══ SEZIONE DEL TESTO ══
Secondo: siamo ormai davvero gli unici al mondo a dover fare ancora i conti con questa restrizione, non importa se con temperature sahariane, l’Italia é capofila anche in questo. Vi sono benefici o solo seccature?

E cosa ancora più importante, quanto scandalosa, ad oggi non solo vi sono studi che mostrano l’insensatezza della misura restrittiva della mascherina, ma adesso ve ne sono alcuni che invece dimostrano come le mascherine addirittura aumentino la mortalità.

E il Ministro della Salute, Roberto Speranza, ironia della sorte risultato anche positivo al Sars-Cov2 nei giorni scorsi, non dovrebbe non tenerne conto. Anzi sarebbe suo preciso compito, o del suo staff, conoscere gli studi ed aggiornare le direttive di conseguenza.

Uno degli studi di cui abbiamo anticipato é quello del dottor Zacharias Foegen, un medico tedesco che ha indagato l’effetto del dispositivo non tanto sul contagio, quindi della diffusione della malattia, quanto sulla mortalità in coloro che lo indossavano in maniera continuativa, poco importa se per imposizione o per scelta.
═══
══ MATERIALE MOSTRATO ══
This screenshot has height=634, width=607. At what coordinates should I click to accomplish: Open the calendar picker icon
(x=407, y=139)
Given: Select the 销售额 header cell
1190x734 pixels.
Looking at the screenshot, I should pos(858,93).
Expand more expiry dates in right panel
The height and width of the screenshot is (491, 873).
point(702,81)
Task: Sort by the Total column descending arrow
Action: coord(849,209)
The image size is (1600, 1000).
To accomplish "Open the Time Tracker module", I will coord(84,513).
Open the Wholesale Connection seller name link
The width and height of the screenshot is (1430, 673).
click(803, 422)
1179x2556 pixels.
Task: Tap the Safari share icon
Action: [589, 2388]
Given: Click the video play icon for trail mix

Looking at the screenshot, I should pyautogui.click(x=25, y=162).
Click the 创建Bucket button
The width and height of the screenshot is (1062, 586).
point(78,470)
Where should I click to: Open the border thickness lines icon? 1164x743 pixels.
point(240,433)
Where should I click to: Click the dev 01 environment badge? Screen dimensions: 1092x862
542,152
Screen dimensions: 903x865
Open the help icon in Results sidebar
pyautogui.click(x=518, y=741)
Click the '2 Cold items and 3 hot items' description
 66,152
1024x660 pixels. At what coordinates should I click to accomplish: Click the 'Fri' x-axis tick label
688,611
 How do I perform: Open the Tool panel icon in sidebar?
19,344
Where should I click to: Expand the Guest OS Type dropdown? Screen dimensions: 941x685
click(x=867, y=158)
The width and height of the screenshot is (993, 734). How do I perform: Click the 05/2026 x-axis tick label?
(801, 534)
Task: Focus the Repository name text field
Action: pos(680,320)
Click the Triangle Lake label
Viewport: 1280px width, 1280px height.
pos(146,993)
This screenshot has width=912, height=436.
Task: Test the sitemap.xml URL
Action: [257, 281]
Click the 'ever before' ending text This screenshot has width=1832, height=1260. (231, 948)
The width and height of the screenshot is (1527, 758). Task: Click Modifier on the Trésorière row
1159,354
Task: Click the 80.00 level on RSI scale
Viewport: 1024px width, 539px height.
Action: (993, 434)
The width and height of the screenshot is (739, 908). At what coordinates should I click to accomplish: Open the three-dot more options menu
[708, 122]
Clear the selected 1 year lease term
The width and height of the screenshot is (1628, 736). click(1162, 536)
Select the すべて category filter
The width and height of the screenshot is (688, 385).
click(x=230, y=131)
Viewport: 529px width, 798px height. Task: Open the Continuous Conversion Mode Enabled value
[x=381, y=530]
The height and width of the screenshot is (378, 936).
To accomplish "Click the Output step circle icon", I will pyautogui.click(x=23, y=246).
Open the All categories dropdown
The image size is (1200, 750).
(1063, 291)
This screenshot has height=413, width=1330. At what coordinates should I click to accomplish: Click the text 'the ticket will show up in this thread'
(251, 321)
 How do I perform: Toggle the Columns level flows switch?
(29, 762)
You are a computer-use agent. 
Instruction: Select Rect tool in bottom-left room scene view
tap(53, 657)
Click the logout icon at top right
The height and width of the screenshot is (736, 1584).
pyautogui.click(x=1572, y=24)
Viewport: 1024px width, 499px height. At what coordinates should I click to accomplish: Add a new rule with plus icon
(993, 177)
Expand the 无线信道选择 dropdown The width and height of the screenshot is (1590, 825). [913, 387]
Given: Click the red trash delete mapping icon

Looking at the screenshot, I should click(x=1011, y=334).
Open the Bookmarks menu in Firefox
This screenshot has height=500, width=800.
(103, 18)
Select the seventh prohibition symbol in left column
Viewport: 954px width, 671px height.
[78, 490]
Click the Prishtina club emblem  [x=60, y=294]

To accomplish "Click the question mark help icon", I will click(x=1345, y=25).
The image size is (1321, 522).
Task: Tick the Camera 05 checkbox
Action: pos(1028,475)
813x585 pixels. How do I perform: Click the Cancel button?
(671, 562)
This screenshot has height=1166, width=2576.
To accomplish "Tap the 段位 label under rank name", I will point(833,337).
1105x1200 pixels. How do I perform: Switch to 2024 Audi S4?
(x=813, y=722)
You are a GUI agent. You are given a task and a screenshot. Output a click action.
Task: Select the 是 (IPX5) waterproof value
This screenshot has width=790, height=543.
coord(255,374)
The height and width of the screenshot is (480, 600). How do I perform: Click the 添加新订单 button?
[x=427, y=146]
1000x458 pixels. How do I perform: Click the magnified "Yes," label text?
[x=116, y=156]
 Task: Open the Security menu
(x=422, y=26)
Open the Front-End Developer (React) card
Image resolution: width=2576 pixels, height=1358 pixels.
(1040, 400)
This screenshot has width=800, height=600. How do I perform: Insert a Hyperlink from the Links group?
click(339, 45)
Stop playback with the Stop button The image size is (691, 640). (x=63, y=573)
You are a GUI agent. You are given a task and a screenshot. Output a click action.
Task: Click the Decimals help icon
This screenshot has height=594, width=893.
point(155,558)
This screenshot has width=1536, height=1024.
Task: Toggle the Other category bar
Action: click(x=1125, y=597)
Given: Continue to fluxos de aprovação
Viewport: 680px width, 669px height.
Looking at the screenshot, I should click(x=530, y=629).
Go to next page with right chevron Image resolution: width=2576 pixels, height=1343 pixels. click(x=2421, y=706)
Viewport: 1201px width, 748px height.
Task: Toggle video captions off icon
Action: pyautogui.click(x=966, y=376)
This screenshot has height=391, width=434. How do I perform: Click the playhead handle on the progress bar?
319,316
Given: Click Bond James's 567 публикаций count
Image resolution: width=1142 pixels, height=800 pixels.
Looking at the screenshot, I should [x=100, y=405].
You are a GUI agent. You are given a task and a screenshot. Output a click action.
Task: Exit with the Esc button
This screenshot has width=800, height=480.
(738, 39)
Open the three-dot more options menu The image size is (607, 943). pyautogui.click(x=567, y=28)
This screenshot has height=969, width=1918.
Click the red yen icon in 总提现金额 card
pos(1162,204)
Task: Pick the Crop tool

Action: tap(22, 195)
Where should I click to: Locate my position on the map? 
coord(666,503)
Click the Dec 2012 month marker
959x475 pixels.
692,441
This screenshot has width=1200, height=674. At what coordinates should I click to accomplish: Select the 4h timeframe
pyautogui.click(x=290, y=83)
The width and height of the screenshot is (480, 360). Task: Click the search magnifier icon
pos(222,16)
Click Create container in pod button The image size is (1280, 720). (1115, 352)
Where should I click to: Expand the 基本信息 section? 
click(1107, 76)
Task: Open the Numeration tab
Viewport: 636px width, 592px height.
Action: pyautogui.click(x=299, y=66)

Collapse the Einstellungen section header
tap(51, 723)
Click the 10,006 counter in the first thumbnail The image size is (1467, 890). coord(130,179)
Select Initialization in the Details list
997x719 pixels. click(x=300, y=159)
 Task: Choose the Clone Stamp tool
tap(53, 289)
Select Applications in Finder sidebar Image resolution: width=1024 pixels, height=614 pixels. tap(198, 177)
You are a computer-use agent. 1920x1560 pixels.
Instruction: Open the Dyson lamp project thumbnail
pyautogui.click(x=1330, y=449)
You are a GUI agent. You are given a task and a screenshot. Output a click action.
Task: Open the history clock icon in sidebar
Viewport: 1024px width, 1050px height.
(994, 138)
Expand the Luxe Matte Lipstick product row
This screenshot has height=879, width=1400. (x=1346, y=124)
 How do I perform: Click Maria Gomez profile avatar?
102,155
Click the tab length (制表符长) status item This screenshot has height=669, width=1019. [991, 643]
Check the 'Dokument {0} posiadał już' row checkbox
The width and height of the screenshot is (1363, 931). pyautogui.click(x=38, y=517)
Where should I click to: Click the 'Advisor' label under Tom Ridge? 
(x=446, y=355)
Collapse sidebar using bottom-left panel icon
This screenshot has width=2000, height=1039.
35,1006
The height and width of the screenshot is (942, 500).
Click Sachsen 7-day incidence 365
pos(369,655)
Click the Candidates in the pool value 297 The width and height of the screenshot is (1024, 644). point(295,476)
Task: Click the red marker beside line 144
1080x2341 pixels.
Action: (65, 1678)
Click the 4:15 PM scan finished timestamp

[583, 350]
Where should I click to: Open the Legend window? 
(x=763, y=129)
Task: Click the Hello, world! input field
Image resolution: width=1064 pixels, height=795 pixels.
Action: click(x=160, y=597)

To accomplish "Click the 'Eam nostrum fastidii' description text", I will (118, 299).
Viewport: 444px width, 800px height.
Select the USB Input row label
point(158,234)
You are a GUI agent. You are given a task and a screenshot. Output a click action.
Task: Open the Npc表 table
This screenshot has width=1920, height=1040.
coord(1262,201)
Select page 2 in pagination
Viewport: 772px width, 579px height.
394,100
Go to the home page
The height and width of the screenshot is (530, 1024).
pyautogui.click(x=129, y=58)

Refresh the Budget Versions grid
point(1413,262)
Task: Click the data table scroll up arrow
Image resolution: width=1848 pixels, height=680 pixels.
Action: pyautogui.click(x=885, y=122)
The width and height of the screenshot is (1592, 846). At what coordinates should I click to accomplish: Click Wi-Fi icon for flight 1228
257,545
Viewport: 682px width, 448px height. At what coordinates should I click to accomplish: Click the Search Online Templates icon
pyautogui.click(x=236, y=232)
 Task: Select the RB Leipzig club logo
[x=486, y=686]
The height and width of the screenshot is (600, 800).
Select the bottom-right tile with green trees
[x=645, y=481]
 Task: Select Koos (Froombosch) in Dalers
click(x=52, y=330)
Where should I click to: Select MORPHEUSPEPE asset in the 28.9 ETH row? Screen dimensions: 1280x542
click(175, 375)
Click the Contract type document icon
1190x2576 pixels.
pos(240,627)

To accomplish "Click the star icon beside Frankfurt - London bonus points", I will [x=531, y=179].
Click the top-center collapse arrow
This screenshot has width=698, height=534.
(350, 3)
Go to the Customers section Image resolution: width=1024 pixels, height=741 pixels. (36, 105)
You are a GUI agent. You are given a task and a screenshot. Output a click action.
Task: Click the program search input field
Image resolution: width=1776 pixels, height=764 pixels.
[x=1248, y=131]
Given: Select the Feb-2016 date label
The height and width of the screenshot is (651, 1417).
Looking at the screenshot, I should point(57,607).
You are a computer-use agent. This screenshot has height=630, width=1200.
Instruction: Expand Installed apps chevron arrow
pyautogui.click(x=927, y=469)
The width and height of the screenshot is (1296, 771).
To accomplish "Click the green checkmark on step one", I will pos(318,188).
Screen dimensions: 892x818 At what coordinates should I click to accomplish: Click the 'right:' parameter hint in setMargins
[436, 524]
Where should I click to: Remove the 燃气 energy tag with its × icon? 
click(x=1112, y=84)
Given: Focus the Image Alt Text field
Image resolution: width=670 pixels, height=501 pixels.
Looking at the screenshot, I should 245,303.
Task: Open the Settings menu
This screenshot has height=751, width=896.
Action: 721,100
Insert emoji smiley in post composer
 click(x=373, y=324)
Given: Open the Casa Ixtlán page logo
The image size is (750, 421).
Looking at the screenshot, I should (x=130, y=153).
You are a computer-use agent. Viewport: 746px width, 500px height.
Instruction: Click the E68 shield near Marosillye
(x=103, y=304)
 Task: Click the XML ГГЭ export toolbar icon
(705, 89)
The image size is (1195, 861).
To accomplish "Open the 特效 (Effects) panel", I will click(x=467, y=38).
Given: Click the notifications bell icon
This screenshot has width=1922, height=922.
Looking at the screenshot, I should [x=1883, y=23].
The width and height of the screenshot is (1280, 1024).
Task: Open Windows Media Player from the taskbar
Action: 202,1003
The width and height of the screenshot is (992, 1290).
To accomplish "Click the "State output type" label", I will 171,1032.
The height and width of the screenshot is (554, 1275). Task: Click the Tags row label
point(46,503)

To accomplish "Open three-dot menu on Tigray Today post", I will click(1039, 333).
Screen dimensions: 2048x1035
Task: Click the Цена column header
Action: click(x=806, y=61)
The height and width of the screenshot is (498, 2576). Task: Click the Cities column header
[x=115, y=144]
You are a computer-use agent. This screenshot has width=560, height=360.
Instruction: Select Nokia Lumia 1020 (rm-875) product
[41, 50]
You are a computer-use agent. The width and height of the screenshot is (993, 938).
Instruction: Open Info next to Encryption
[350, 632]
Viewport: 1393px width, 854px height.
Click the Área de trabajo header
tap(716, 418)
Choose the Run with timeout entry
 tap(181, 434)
═══
§ **REQUISITI DEL COMPITO**: Puoi restituire, parola per parola, il passo del testo sulle mascherine che comincia con "Secondo: siamo ormai" e prosegue fino a "o solo seccature?"?

§ **RISPOSTA ATTESA**:
Secondo: siamo ormai davvero gli unici al mondo a dover fare ancora i conti con questa restrizione, non importa se con temperature sahariane, l’Italia é capofila anche in questo. Vi sono benefici o solo seccature?